AAANZ 2005 Conference
Art Gallery of New South Wales
7–9 July 2005
Keynote Speakers | Nicolas Bourriard – Ernst Van Alphen – Jane Taylor – Sean Cubitt – Andrew Benjamin
The 2005 conference was presented by the Art Association of Australia and New Zealand (NSW Chapter) in association with the Art Gallery of New South Wales and the Centre for Contemporary Art and Politics, UNSW.
View the program here (pdf)
Transforming Aesthetics explores the response of aesthetic theory to new forms of art and exhibition practice, emerging in relation to post-9/11 politics, globalisation, post-colonialism and the demise of Euro-centrism. The entanglement of art with politics frequently prompts art theorists to import concepts from cultural/political theory. But art is not simply a field of application for theory; rather, concepts and theories may be understood to emerge from the visual. For this reason it is crucial to attend to the specifics of visual or aesthetic languages. New forms of political and post-colonial practice call for a new set of critical terms – for an expansion and re-evaluation of the field of aesthetic theory. Thus this conference maps the ongoing transformation of aesthetics.
Framework and foci:
A significant trend in contemporary thought holds that the links between things are more important than the meaning of an object in isolation.

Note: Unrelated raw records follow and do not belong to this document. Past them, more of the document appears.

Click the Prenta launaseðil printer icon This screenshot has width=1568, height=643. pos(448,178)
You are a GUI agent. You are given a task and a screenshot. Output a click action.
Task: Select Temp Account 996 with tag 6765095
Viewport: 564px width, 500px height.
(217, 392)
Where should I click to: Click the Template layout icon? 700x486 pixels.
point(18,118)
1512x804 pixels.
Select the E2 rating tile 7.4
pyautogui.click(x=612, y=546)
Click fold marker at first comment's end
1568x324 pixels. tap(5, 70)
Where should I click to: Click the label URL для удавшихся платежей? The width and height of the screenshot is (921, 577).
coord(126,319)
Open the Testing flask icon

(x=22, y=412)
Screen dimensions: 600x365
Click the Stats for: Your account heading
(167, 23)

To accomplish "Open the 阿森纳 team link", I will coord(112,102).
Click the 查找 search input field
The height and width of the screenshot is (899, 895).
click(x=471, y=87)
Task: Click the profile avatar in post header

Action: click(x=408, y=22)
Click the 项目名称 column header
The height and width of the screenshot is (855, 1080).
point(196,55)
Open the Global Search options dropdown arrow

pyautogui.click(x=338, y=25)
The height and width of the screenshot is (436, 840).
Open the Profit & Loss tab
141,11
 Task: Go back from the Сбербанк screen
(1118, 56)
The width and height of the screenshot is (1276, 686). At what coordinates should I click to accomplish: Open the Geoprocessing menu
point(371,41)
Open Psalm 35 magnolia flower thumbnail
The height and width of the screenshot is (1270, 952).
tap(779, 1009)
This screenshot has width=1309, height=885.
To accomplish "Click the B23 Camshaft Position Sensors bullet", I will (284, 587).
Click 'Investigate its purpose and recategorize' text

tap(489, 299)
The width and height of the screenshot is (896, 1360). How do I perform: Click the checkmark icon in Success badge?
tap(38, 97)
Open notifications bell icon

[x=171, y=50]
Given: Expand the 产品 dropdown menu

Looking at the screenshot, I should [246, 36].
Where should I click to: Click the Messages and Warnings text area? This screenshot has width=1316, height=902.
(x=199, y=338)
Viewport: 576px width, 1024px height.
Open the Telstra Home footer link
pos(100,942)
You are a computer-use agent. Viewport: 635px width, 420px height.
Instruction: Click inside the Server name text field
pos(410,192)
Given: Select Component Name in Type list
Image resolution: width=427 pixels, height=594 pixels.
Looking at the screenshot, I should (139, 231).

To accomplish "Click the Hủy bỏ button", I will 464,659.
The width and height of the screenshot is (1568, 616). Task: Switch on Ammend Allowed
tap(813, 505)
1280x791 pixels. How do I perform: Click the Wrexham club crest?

Michel Serres argues that we no longer need ontology but desmology (desmos = link). Within contemporary art theory there has been a shift away from the study of meaning toward the study of process: in Deleuze’s words, art is defined not by what it means but by what it does. Nicolas Bourriaud has coined the term ‘relational art’, proposing that the art object is no longer materially or conceptually defined, but relationally.
Artists, curators and theorists have long understood that context – both physical and cultural – is fundamental to the perception of art. International ‘biennale’ exhibitions that survey contemporary practice provide a structure in which the issues of relationality become unavoidable: how does an artwork change when it is transplanted to a new setting and viewed in a new cultural, social or political context; and how do we understand the relations between different works, juxtaposed in an exhibition?
Postcolonialism and theories of globalisation have provided a framework for identifying new kinds of transcultural relationships in the arts – but what kind of aesthetics does this call for? In addition to Bourriaud’s ‘relational aesthetics’, theorists – as well as curators and artists – have advanced concepts such as ‘empathy’ as critical terms for understanding visual art dynamics.
Building on the previous AAANZ NSW Chapter conferences, this conference focused on new understandings of the dynamics of art, and of the ‘links between’.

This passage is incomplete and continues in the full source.